→ **The request**
Please reproduce the stretch of the records from the line containing "Click the shopping bag icon for H&M" through the end of the records, word for word and without the pictures.

→ **The records**

* BEGIN *

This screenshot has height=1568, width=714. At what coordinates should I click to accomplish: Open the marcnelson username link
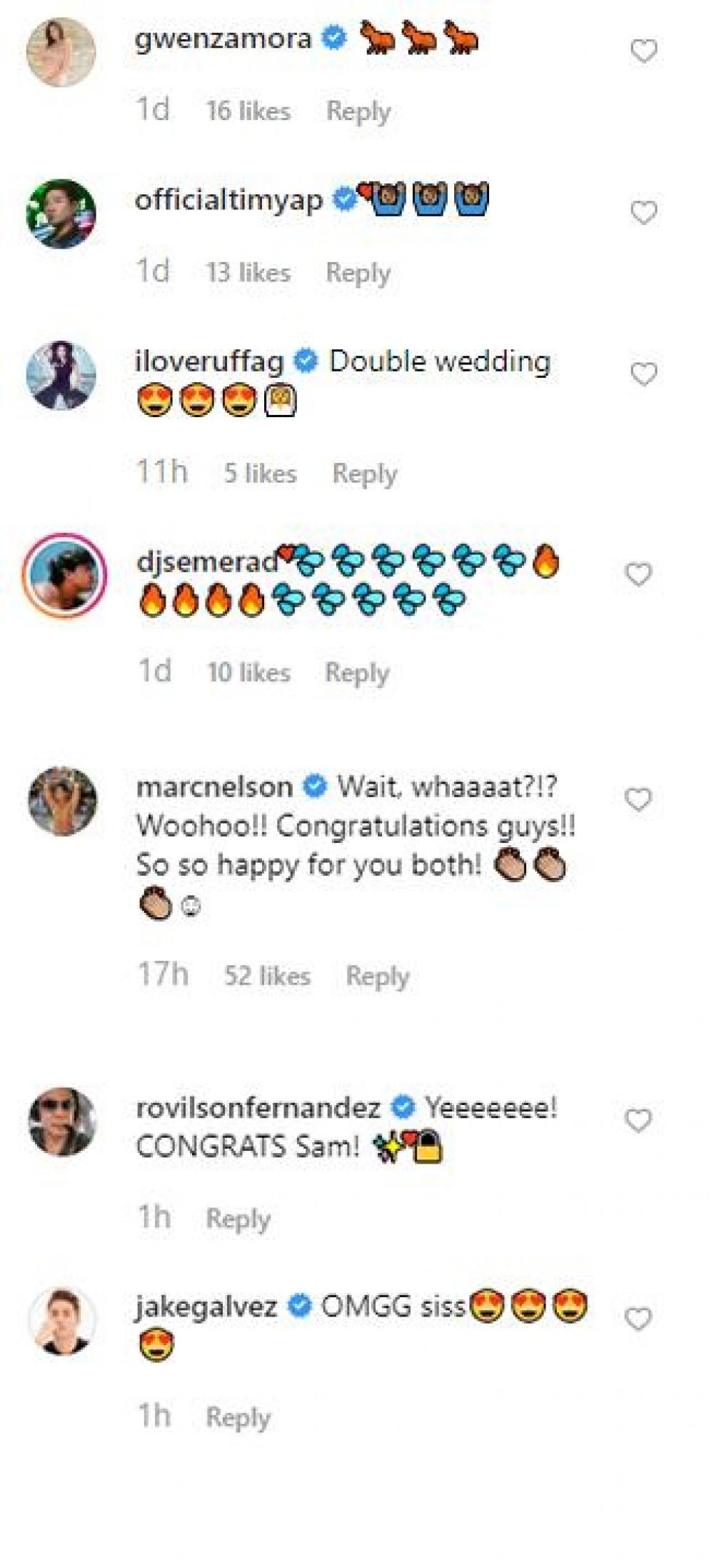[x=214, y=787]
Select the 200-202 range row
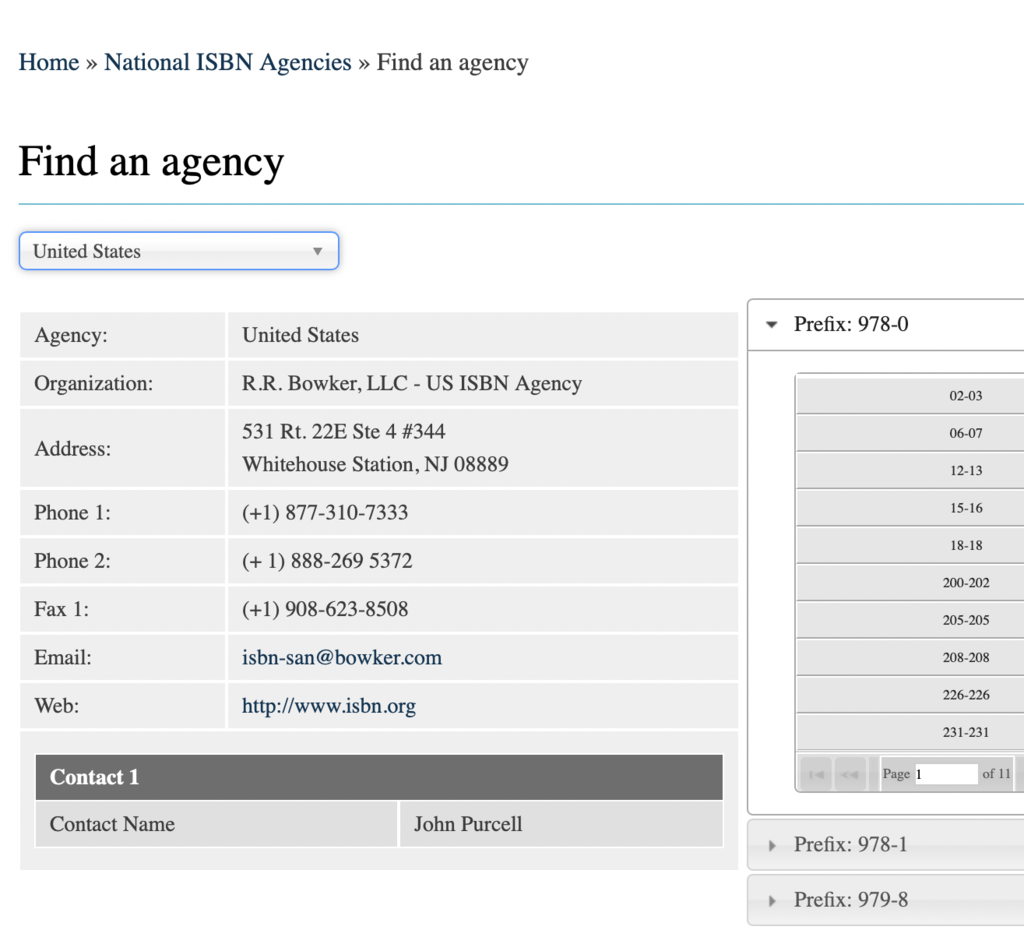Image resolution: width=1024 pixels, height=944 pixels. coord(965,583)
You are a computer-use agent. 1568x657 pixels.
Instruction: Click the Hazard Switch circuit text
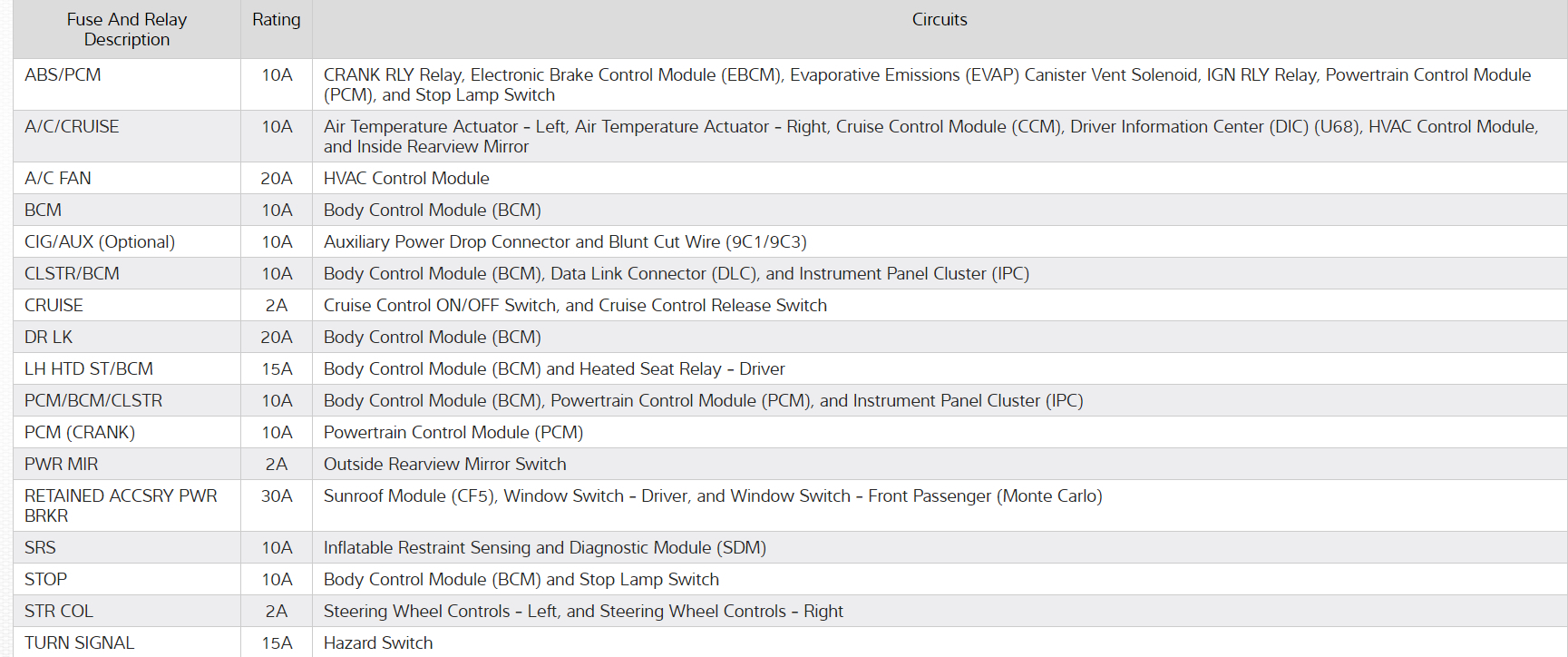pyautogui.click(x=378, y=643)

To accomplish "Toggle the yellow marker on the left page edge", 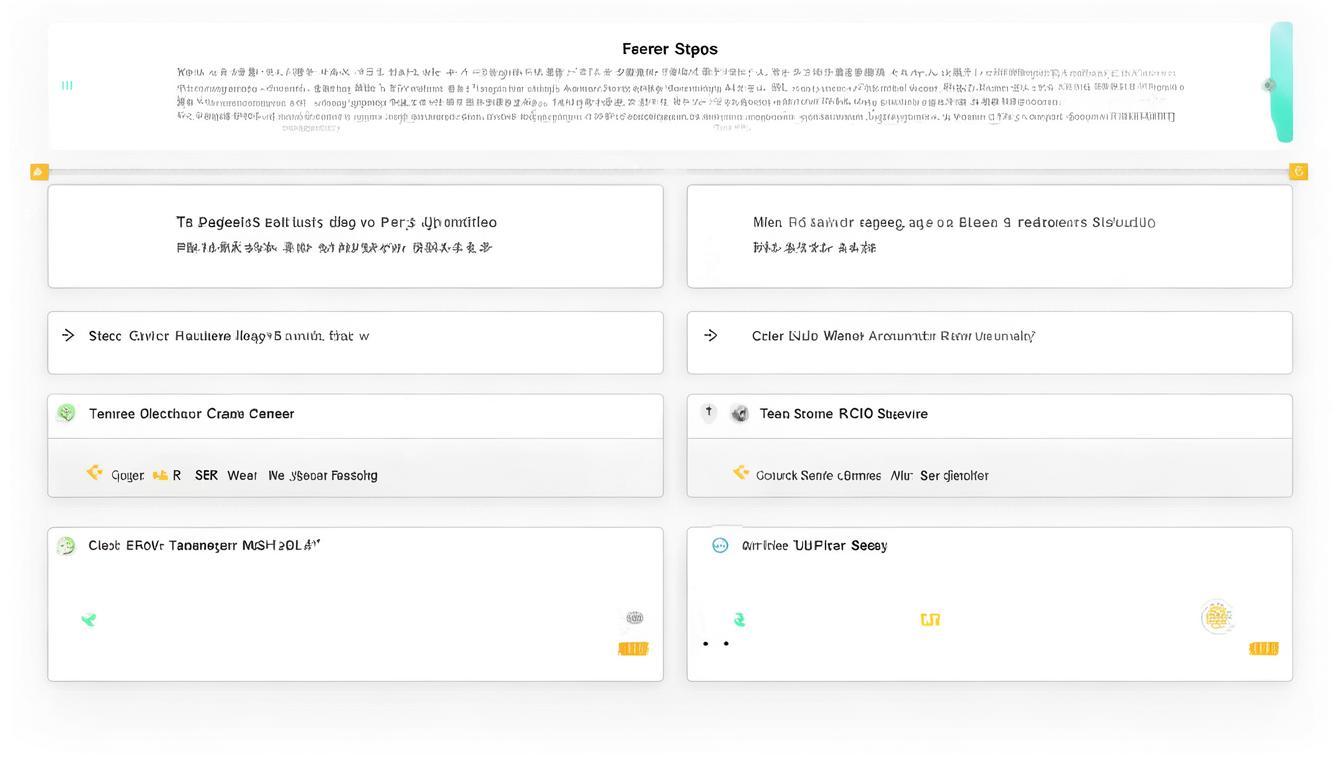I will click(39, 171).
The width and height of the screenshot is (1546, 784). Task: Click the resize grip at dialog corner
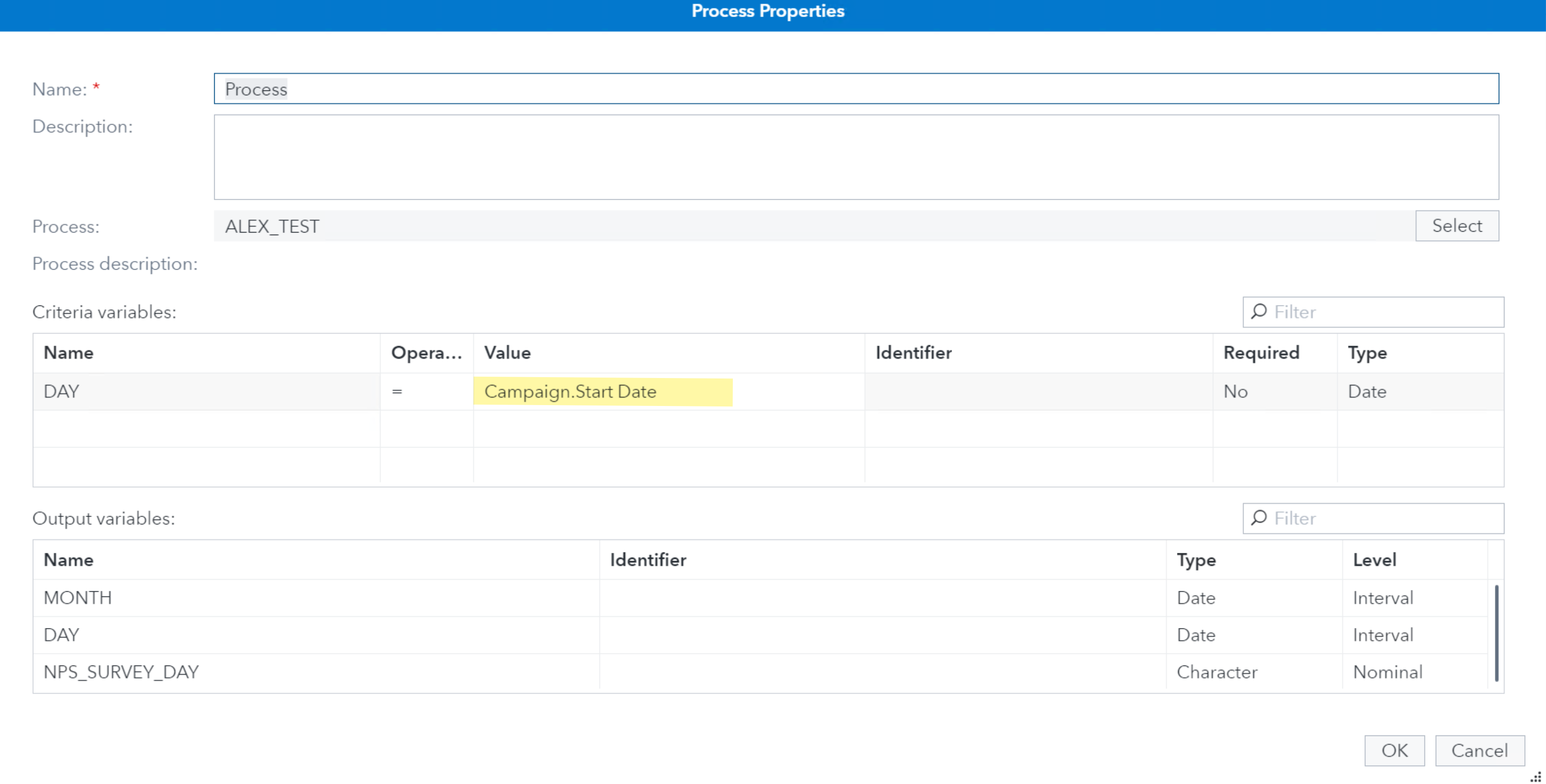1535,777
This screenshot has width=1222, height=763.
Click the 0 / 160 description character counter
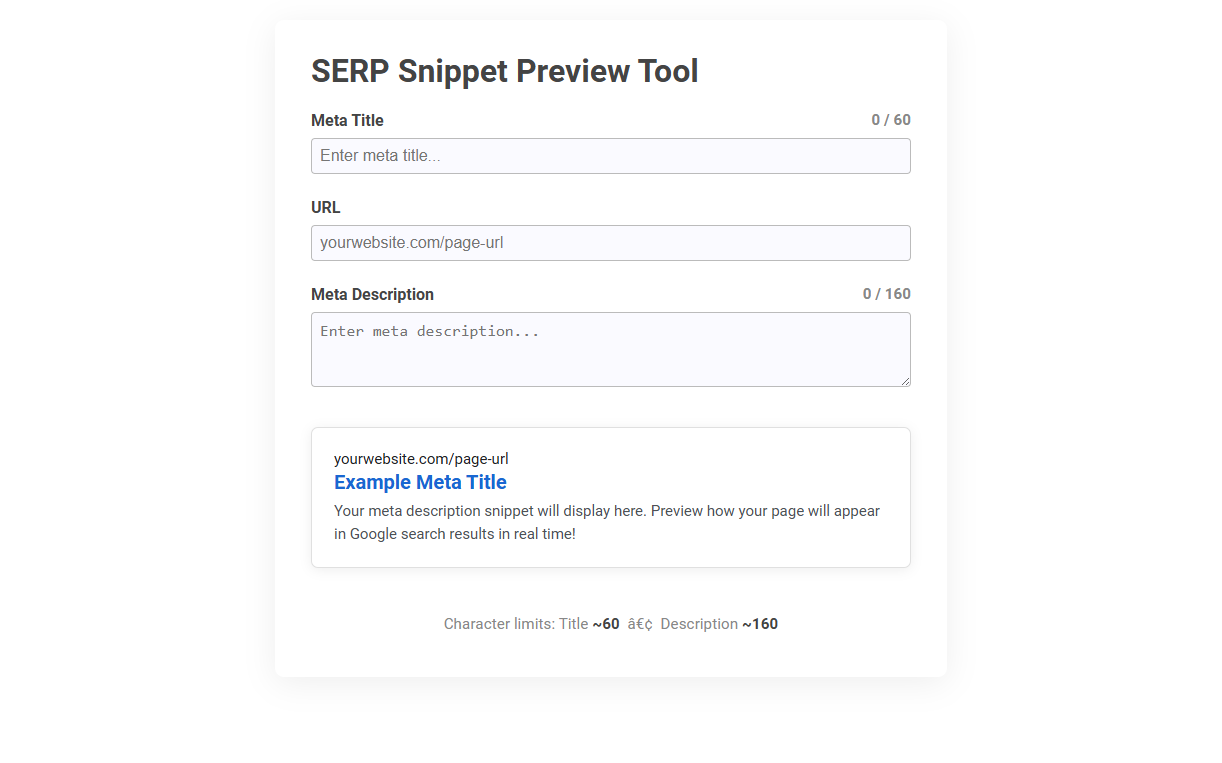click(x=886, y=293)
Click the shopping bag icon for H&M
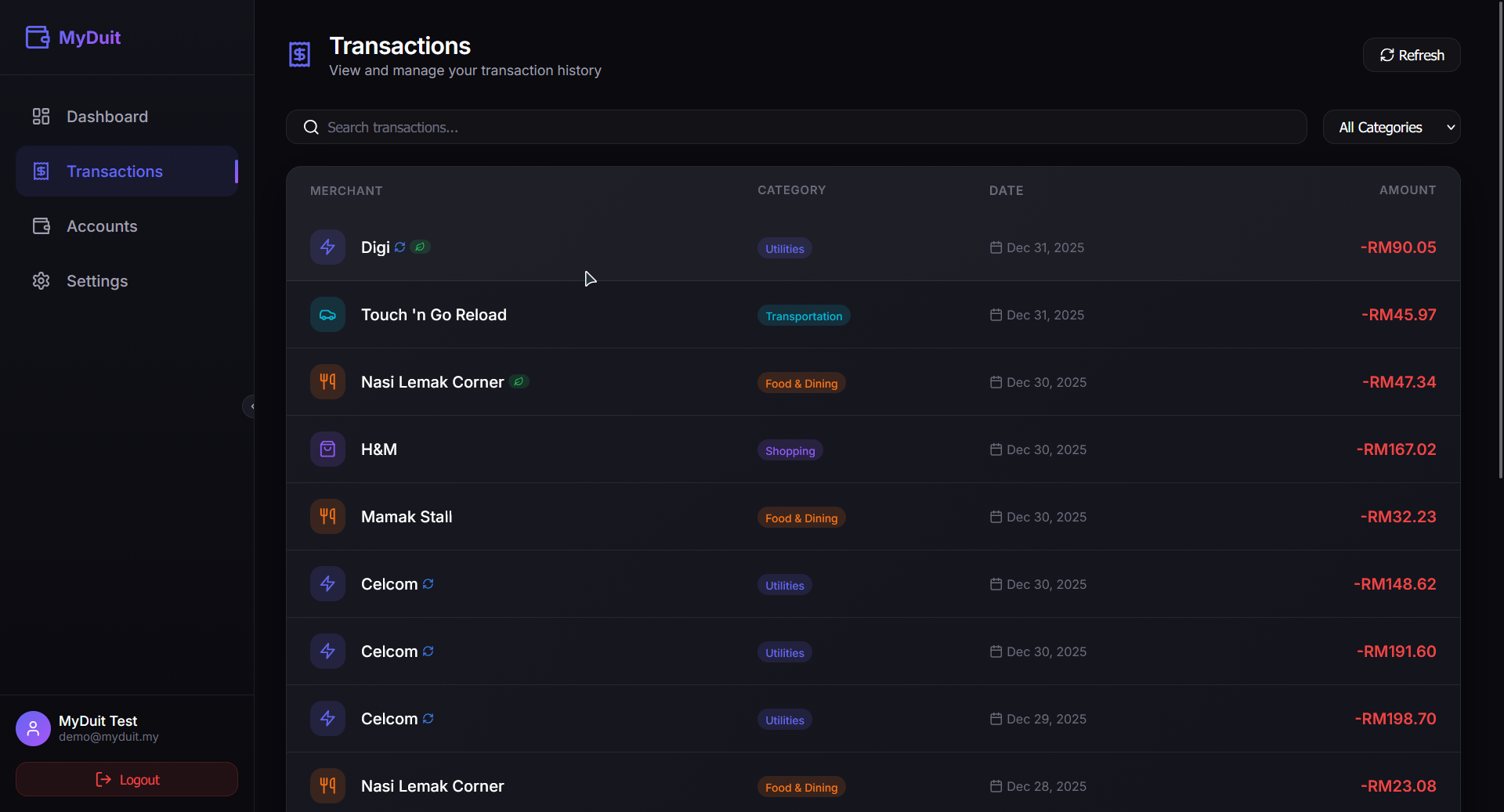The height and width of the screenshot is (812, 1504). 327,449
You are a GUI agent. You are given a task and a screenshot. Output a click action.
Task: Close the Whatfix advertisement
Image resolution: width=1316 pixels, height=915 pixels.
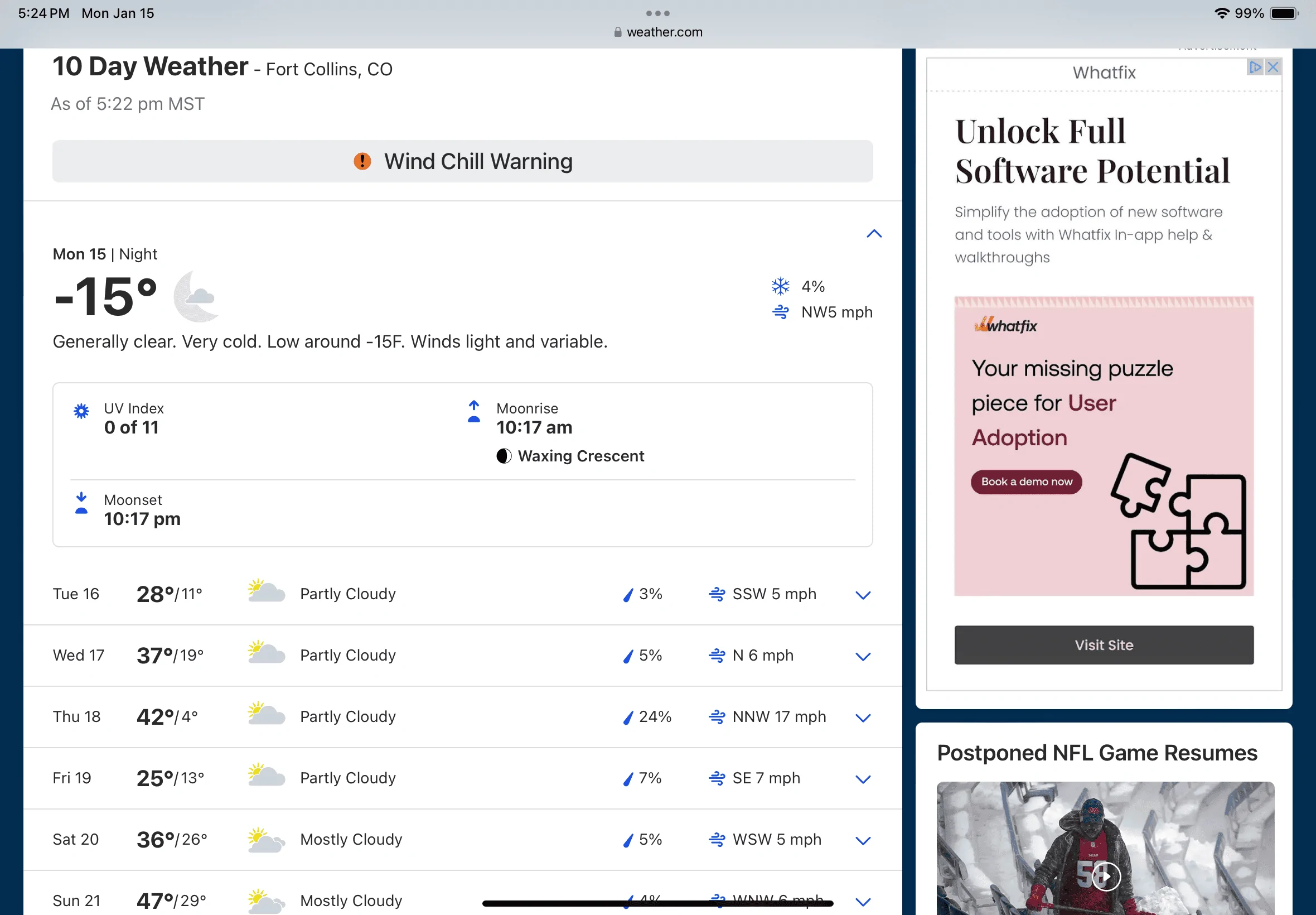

* END *

→ **Result of this exercise**
Click the shopping bag icon for H&M
The height and width of the screenshot is (812, 1504). 327,449
You are a GUI agent. You are given a task and a screenshot. Output a click action.
Task: Close the Whatfix advertisement
Image resolution: width=1316 pixels, height=915 pixels.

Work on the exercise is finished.